The first office was located in Elyria, Ohio. In 1959, the secretary-treasurer was one Robert W. Soens. A time came when his health required that he move to a milder climate. Soens chose to move to Bostic, N.C., and the American Dairy Goat Association moved with him. As the association’s goat registry grew, it required more space, and so an office was acquired in Spindale in 1963. Today, the group has eight fulltime employees and an annual budget of about $1.3 million.

According to a fact sheet, the American Dairy Goat Association is now third in total dairy animals registered annually in the U.S., following the Holstein and Jersey cow organizations. The group has more than 14,000 members and annually registers more than 37,000 animals. Since it started, the American Dairy Goat Association has registered or recorded more than a million animals.

A few more gee-wiz facts: the American Dairy Goat Association sanctions more than 1,100 shows annually throughout the U.S., with each show routinely averaging more than 1,500 entries. In other words, this is big-time organization in the agricultural arena.

It seems that for many years, however, the American Dairy Goat Association kept a fairly low profile in Spindale. That’s all changed with the advent of the goat festival.

“The goat festival has kind of put us and them on the map,” Spindale Mayor Mickey Bland told me in between greeting festival-goers in his small town. “And I’ve certainly learned a lot about goats.”

Bland asked me if I realized how many different varieties of dairy goats there are. I knew there were several, but it turns out that the American Dairy Goat Association recognizes eight: Alpine, LaMancha, Nubian, Oberhasli, Saanen, Sable, Toggenburg and Nigerian Dwarf.

“This has been entertaining,” Bland said of the three-year old festival.

And it has been an economic boon of sorts for Spindale, which has suffered hard economic times with the collapse of the textile industry.

Frankly many of the folks attending the festival probably couldn’t give a hoot about goats. But goats were ever present anyway, from booths selling goat soap to the goat shows that were taking place. More than 200 goats were participating in the shows, and there were two judges each working separate contestant rings.

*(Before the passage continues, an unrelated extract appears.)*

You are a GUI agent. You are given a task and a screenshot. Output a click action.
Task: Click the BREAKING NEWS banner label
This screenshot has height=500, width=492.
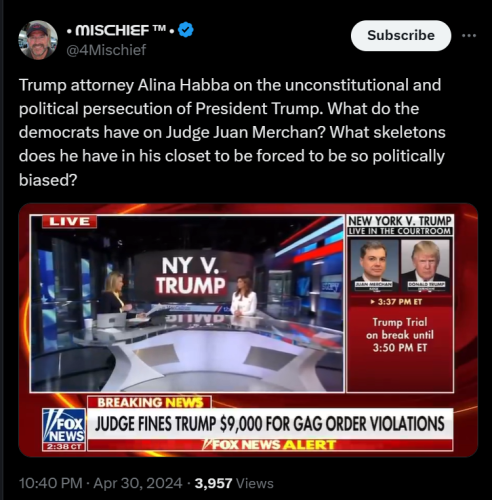[149, 402]

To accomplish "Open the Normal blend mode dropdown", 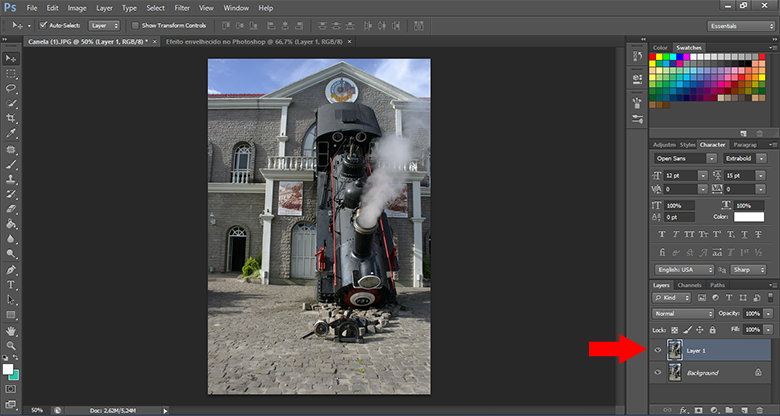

Paige Leitman and Ben Heisler made the trip from Atlanta to enjoy the shows. The couple currently lives in a condominium in the big city.

“We love goats,” Leitman told me. “But our homeowners’ association would have a fit if we got them.”

Leitman and Heisler dream one day of owning a small farm complete, of course, with goats.

They learned about the Spindale Goat Festival via Facebook. They’d gotten in on Friday and enjoyed the goat parade, which included a “billy dancing” group of belly dancers and goats.

“It was fabulous,” Leitman said. “Now that is quality entertainment.”

So this time next year when you’re looking for something a bit offbeat to do, I suggest that you consider taking in the Spindale Goat Festival.

(Quintin Ellison can be reached at This email address is being protected from spambots. You need JavaScript enabled to view it..)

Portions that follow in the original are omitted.